-- Opening Marker --
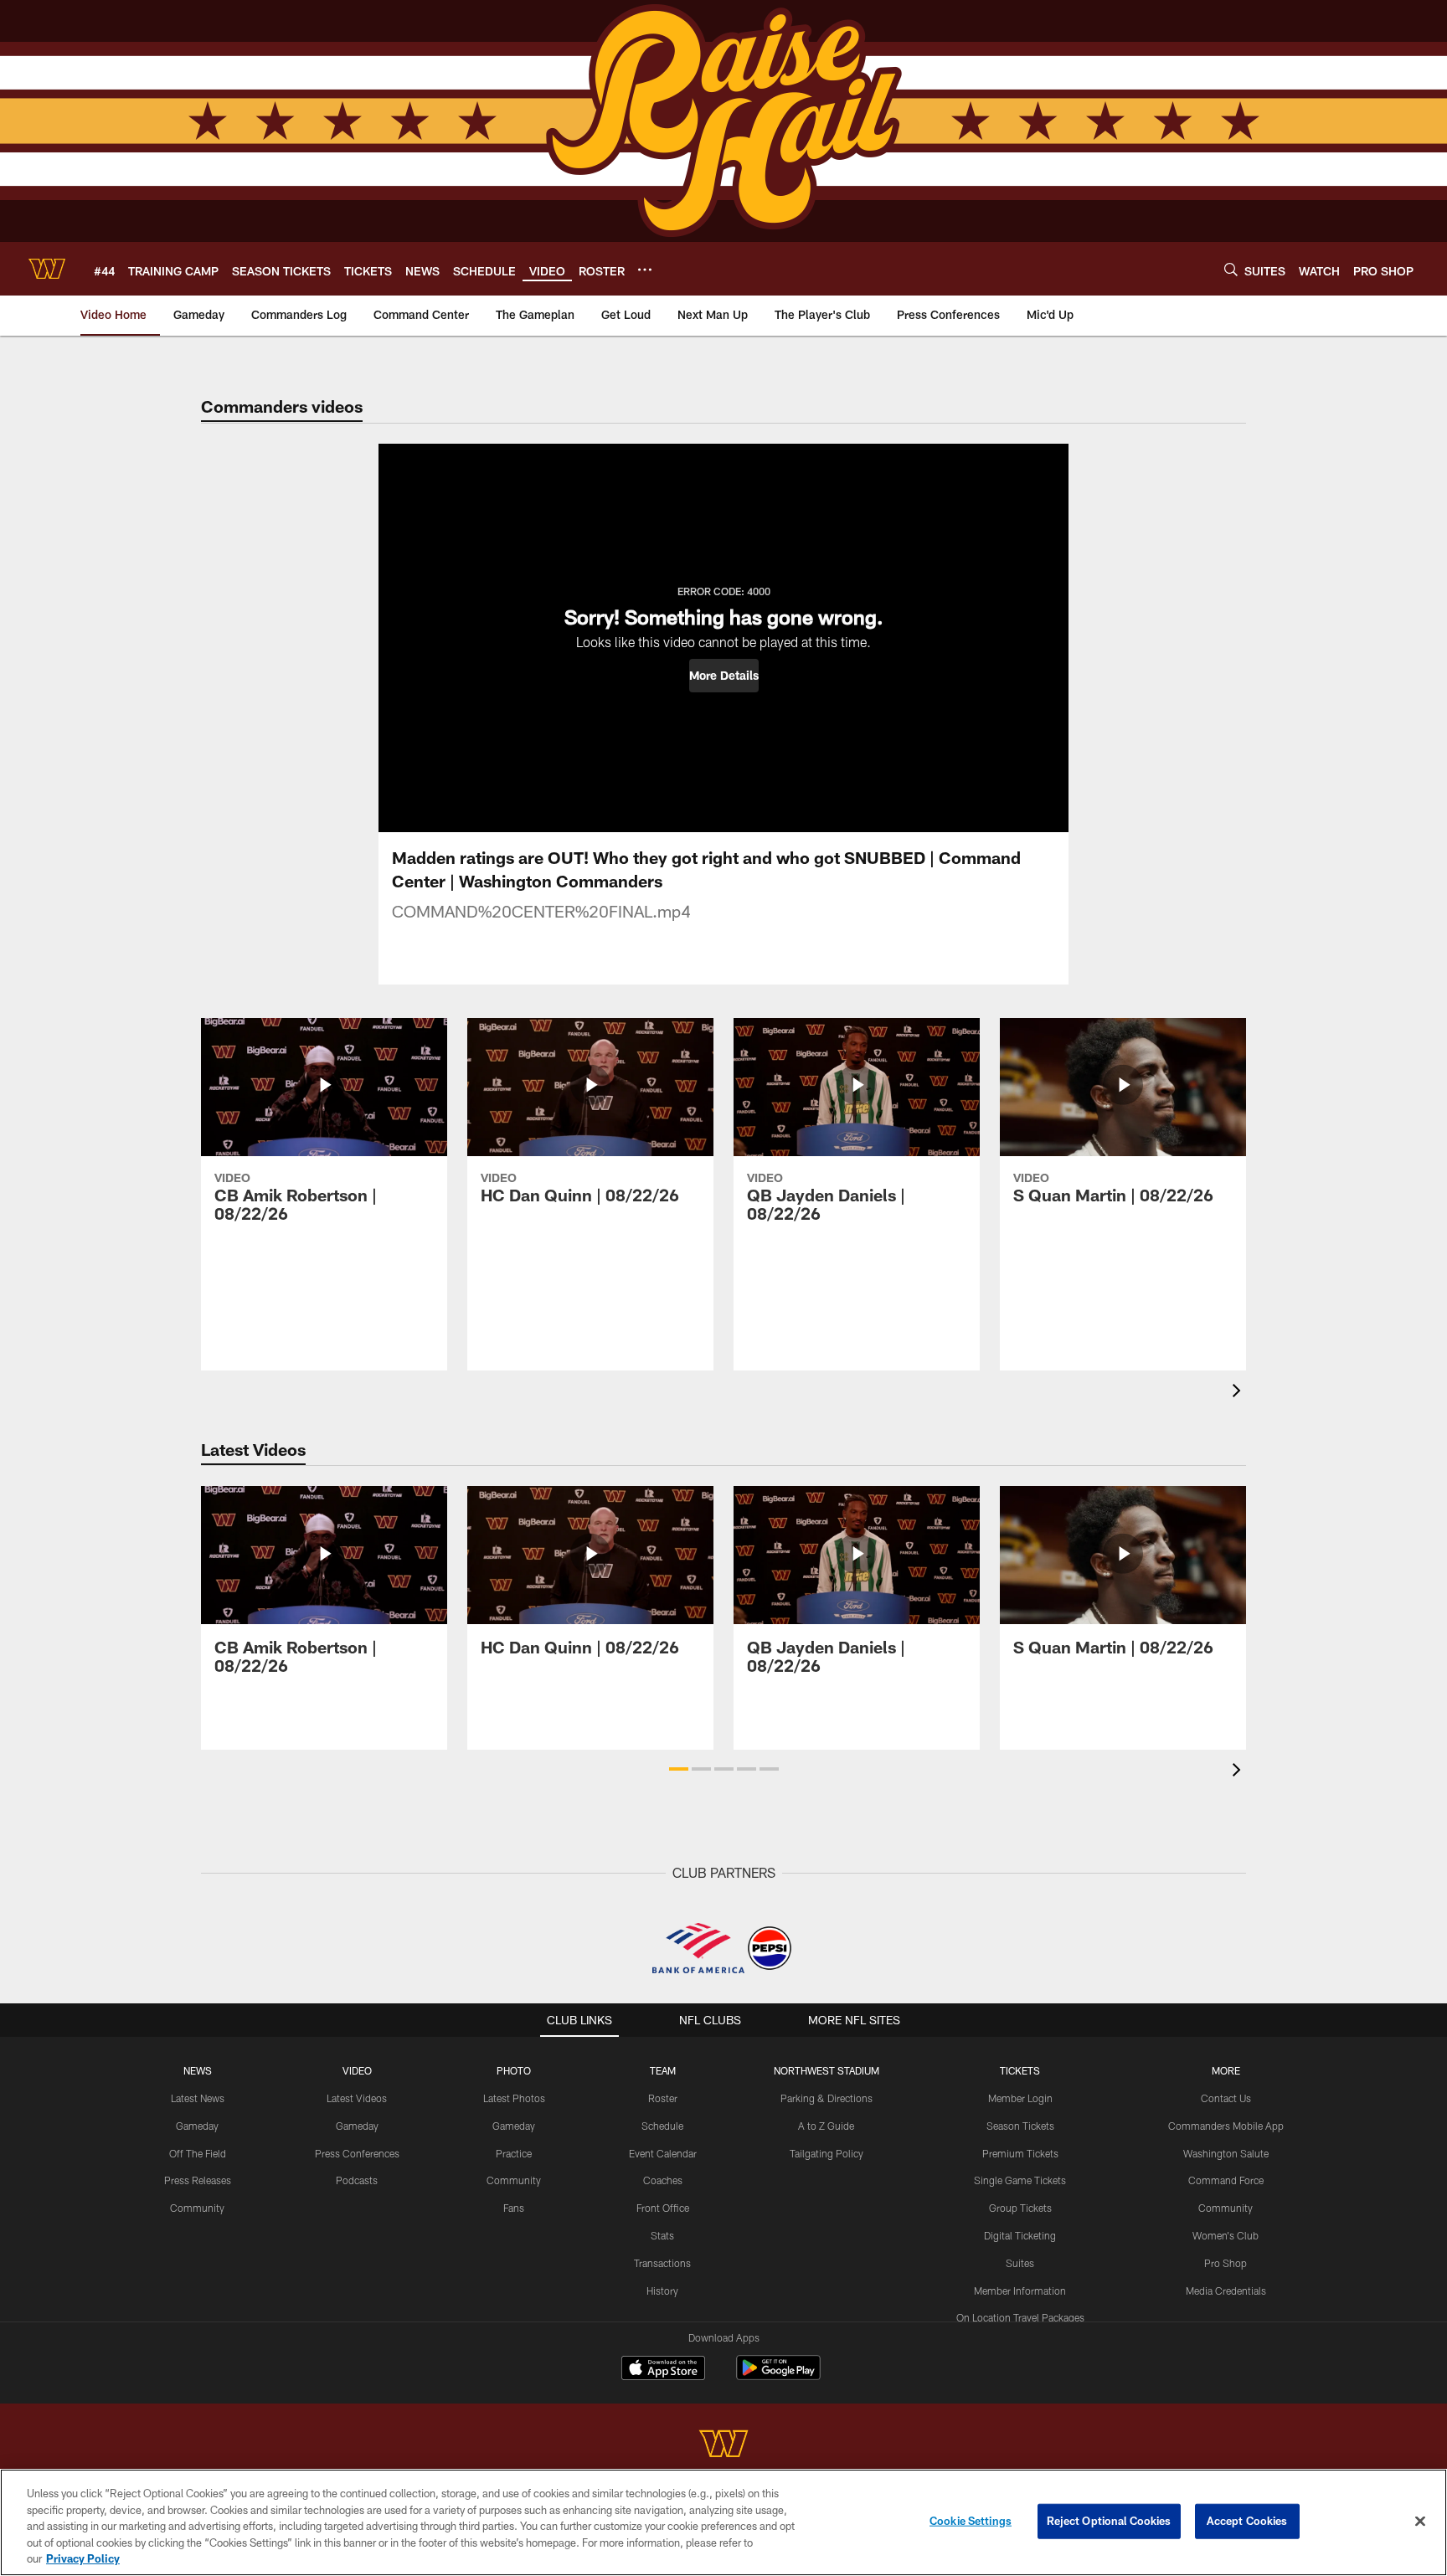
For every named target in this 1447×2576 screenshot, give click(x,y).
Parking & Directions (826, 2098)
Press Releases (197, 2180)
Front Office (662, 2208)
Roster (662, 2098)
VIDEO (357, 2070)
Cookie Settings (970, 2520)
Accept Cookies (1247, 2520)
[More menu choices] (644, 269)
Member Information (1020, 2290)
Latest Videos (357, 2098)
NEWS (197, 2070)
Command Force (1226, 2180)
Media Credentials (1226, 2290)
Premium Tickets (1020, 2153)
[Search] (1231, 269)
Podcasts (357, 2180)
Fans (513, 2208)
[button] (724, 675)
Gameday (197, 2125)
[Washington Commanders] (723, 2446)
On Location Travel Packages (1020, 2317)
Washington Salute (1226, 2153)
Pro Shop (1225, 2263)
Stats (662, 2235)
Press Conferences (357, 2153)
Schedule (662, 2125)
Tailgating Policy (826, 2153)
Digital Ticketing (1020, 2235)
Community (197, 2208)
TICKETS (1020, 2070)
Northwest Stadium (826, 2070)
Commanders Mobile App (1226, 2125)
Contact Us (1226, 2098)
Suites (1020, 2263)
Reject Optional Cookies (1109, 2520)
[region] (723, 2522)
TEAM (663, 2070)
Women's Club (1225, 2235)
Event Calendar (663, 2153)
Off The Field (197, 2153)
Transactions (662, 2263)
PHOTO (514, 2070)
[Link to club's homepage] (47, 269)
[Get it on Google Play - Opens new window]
-- Closing Marker --
- _WHAT THE EXERCISE ASKS_
Scan the records above for the string "Cookies", and copy every line where it turns up.

- _EXERCISE RESPONSE_
Accept Cookies (1247, 2520)
Reject Optional Cookies (1109, 2520)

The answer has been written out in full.